• [Work instruction A] Copy the passage of the Chaga mushroom article between "The strain of" and "influenza, and HIV.", inclusive.
• [Work instruction B] In the Chaga mushroom article, how many strains of fungi did the Vector researchers select, and of how many types?
• [Work instruction C] Carry on the Chaga mushroom article from its final sentence.

• [Text section]
##########

Scientists from the Vector Institute near Novosibirsk, in Russia, claim to have found the potential cure for HIV/AIDS (human immunodeficiency virus/acquired immune deficiency syndrome) in a folk remedy mushroom called Chaga.

The strain of fungi is well-known around Siberia, and for centuries has been suspected by many a babushka as an effective cure for antiviral activity. Now, researchers are claiming the anecdotal claims have scientific basis, as the Chaga mushroom (Inonotus obliquus), which grows on the trunks of birch trees, contains high concentrations of betulinic acid. The acid has antiretroviral, anti-inflammatory, and recently discovered anticancer agents that Vector scientists are calling a “promising line of development.”

“Strains of these mushrooms demonstrated low toxicity and a strong antiviral effect,” the Siberian Times quoted a Vector statement as saying, noting the mushroom had particularly potent effects on smallpox, influenza, and HIV.

“We conducted research and for the first time we selected 82 strains of 33 types of fungi growing in South West Siberia,” a spokesperson for Vector said. “Chaga fungi strains – which are so well known around Siberia – showed the widest spectrum of antiviral activity.”

Russian folklore often speaks of Chaga in high regard, as it is popular as a dietary supplement and as a cultural icon, appearing as a cancer cure in Alexander Solzhenitsyn’s 1968 novel Cancer Ward. In the West, the mushroom has less scientific backing; New York’s Memorial Sloan-Kettering Cancer Center states on its site, “No clinical trials have been conducted to assess Chaga’s safety and efficacy for disease prevention or for the treatment of cancer.”

##########

• [Dataset extract]
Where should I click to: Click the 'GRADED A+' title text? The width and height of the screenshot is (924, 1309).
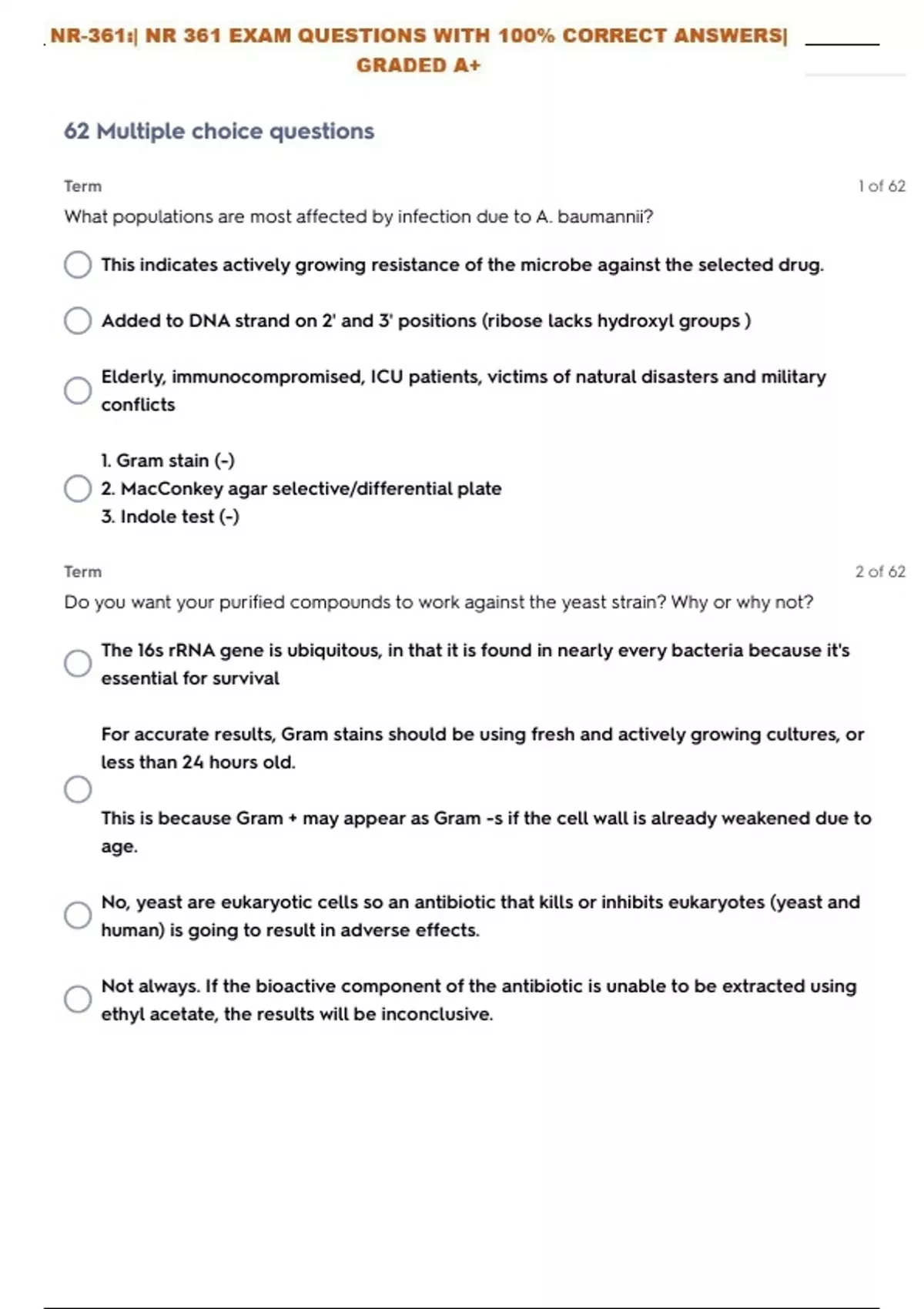tap(419, 65)
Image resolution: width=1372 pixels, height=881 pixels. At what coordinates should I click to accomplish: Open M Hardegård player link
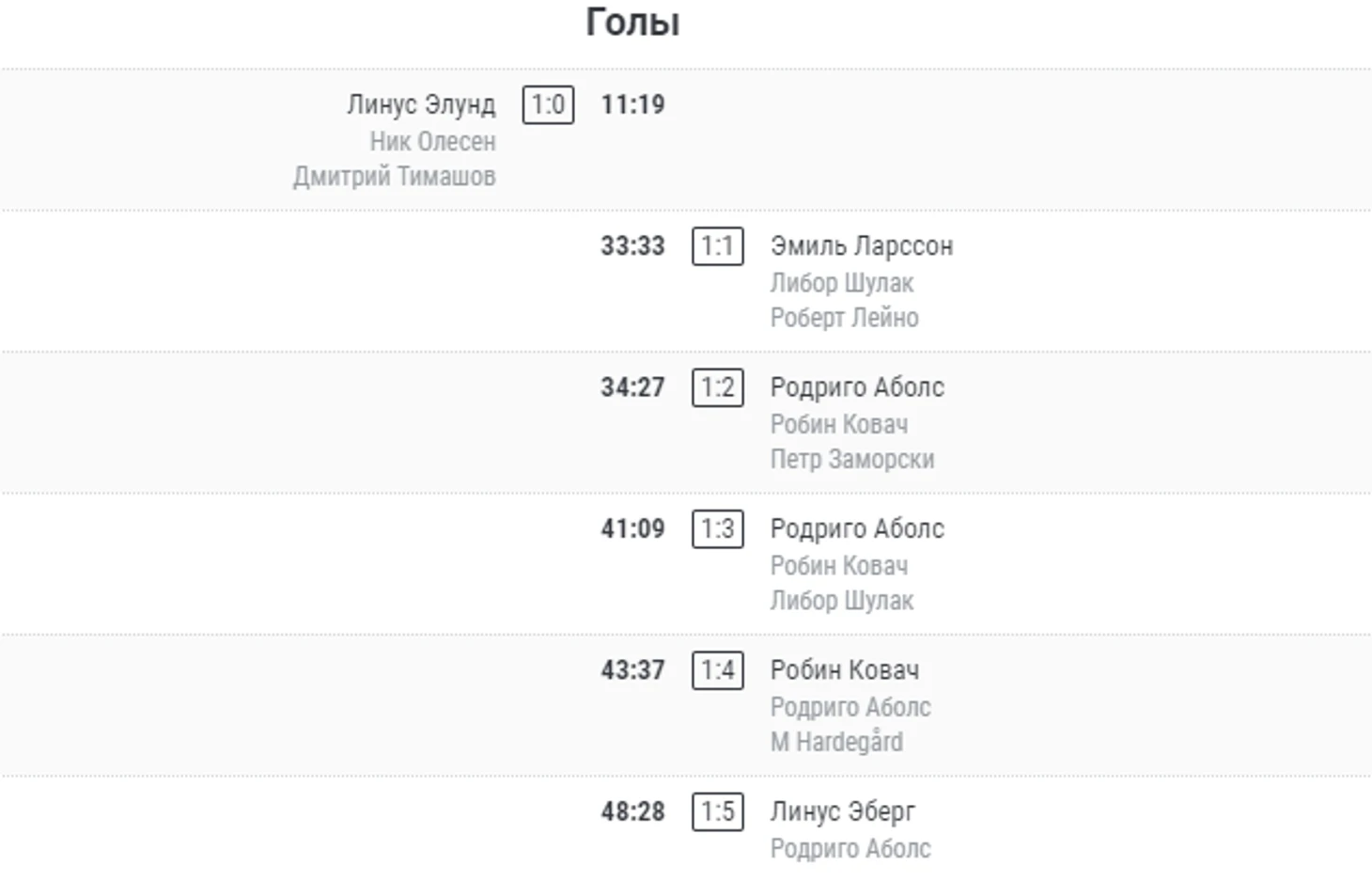coord(836,742)
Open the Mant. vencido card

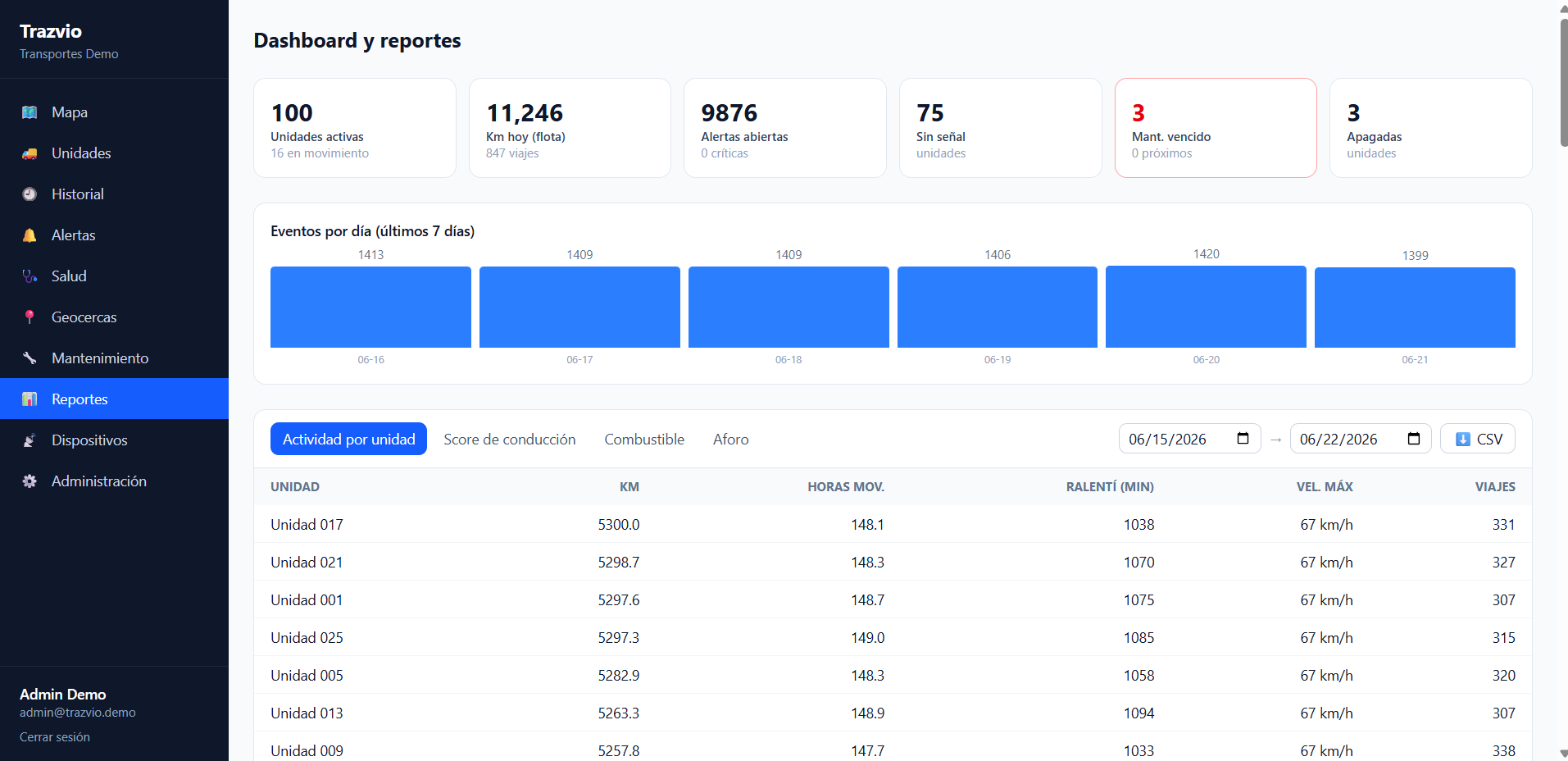(x=1216, y=128)
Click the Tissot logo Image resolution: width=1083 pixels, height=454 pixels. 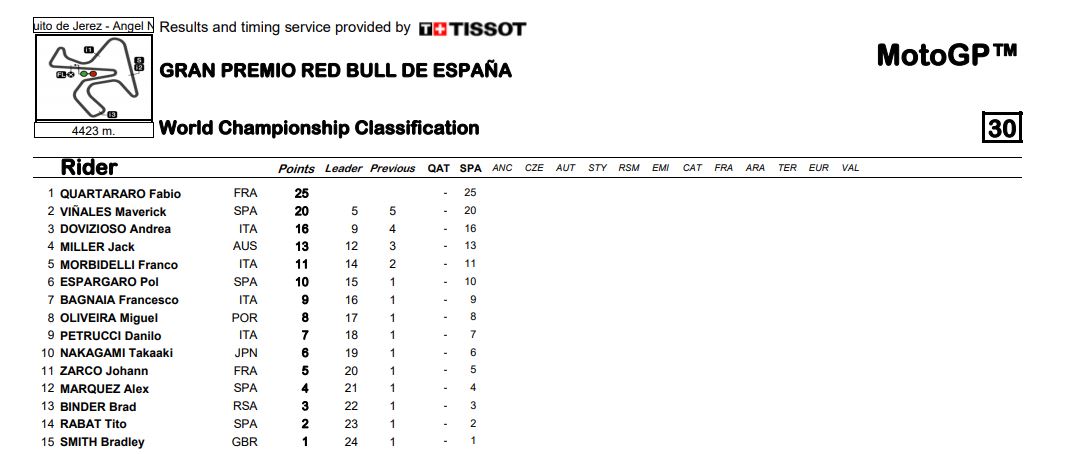472,28
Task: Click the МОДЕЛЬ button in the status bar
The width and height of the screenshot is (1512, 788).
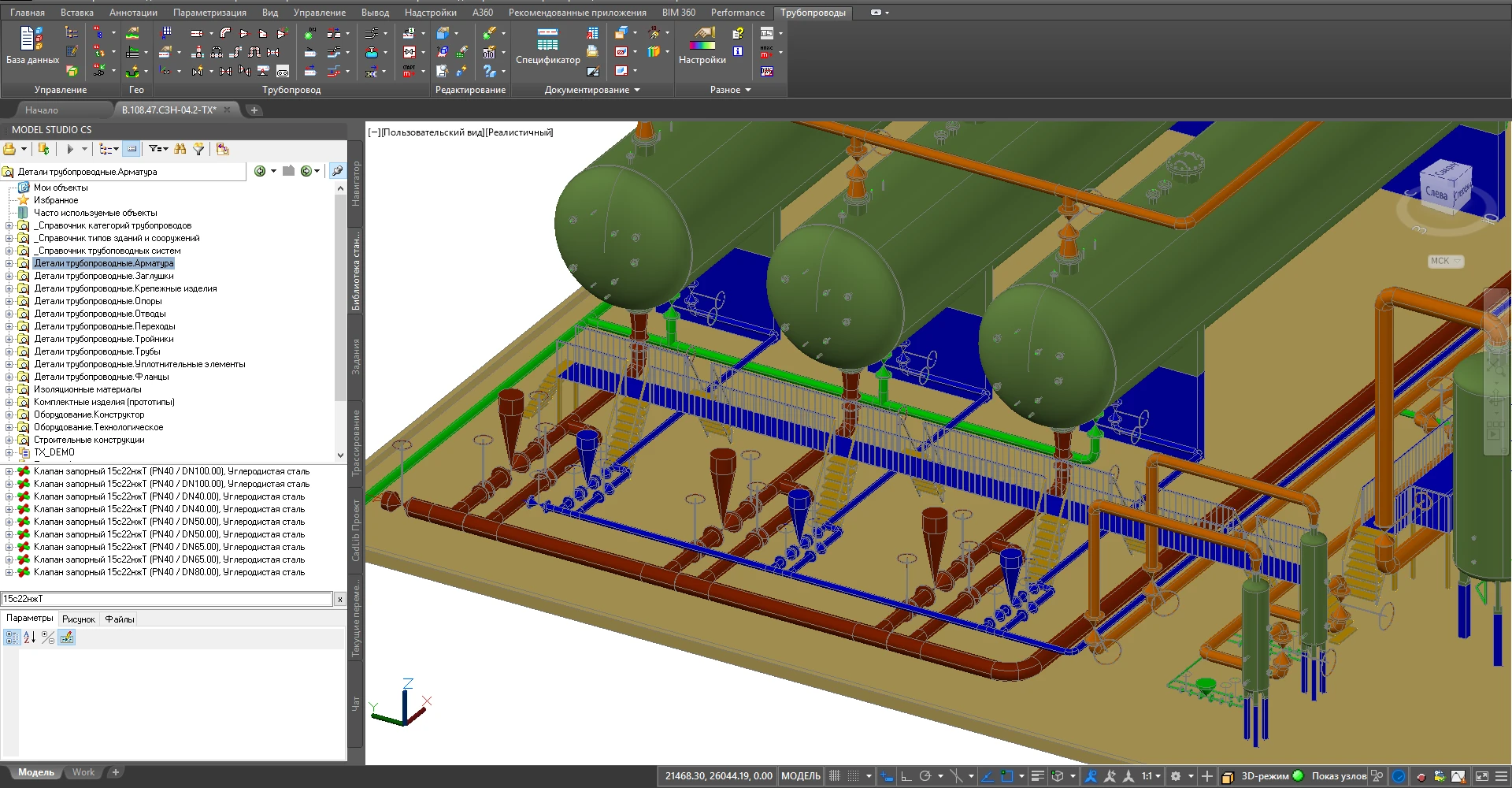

##########

• [Response area A]
The strain of fungi is well-known around Siberia, and for centuries has been suspected by many a babushka as an effective cure for antiviral activity. Now, researchers are claiming the anecdotal claims have scientific basis, as the Chaga mushroom (Inonotus obliquus), which grows on the trunks of birch trees, contains high concentrations of betulinic acid. The acid has antiretroviral, anti-inflammatory, and recently discovered anticancer agents that Vector scientists are calling a “promising line of development.”

“Strains of these mushrooms demonstrated low toxicity and a strong antiviral effect,” the Siberian Times quoted a Vector statement as saying, noting the mushroom had particularly potent effects on smallpox, influenza, and HIV.

• [Response area B] 82 strains of 33 types of fungi.

• [Response area C]
Meanwhile, the researchers at Vector maintain that the mushroom’s power as an anti-HIV and anti-AIDS medicine comes from its “anti-tumor” agents and “immune stimulating benefits.”

“Although relatively unheard of in mainstream media, the Chaga mushroom has been used in folk medicine for generations,” a Vector spokesperson told the Siberian Times. “Research has shown Chaga to be extremely effective in protecting cellular DNA from damaging free radicals” — molecular compounds that destroy cell membranes.

In Soviet times, the Vector research institute served as a biological weapons facility and stored deadly viruses, including those causing smallpox, the Wall Street Journal Emerging Europe blog reports.

Roughly 34.2 million people around the world suffer from HIV/AIDS. Since the epidemic began, nearly 30 million people with the disease have died worldwide, according the Centers for Disease Control and Prevention. Formally, HIV/AIDS is considered a global pandemic, as the disease has spread across multiple continents and still increases in prevalence in underdeveloped parts of the world.